Supplementary Appendix 194.1

Leibgeber’s “Adam-epistle”
Jean Paul Friedrich Richter
Flower, Fruit and Thorn Pieces: or the Married Life,
Death, and Wedding of the Advocate of the Poor, Firmian Stanislaus Siebenkäs
Translated by Edward Henry Noel (Boston 1845), 137–50.


“Baireuth, 21st September, 1785.

“My dear brother, and cousin, and uncle, and father, and son, — The two ears and chambers of your heart are my whole genealogical tree; wherein you resemble Adam, who, when he went out walking, carried with him the whole future race of his relations, and his long line of successors (which even yet is not all drawn out and unwound), until he became a father, and his wife bore a child. Would to God I had been the first Adam! . . . Siebenkäs, I adjure you, let me follow up this thought as though I were crazed; and don’t expect another word in this letter except such as may assist in painting my portrait as the first father of mankind.

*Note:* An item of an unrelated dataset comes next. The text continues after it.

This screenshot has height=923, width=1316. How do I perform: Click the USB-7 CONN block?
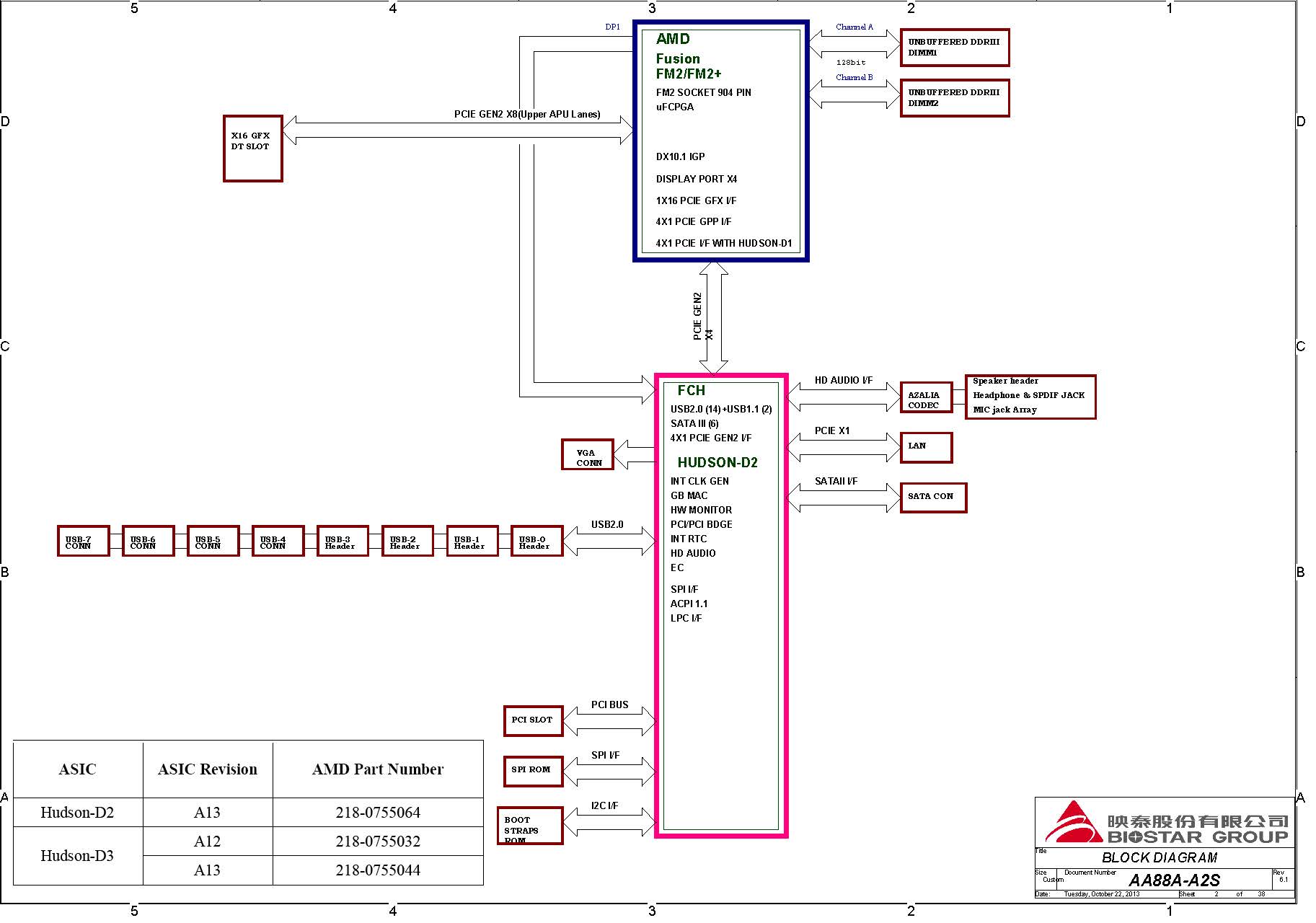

“Those scholars misunderstand me greatly who may suppose that I wish to be Adam, because, according to Puffendorf and many others, the whole earth would, then belong to me of right, — like an European possession in the India of the universe, — as my patrimonium Petri, Pauli, Juda, inasmuch as I, the only Adam and man, consequently as the first and last universal monarch (though as yet without subjects), could and might lay claim to the whole earth. The pope, as holy father, though not as first father, may think of such things; or rather, he did think about them centuries ago, when he appointed himself guardian and heir of all the lands incorporated into the earth; nay, and did not even blush to pile upon his earthly crown yet two others — a heavenly crown and a crown of hell.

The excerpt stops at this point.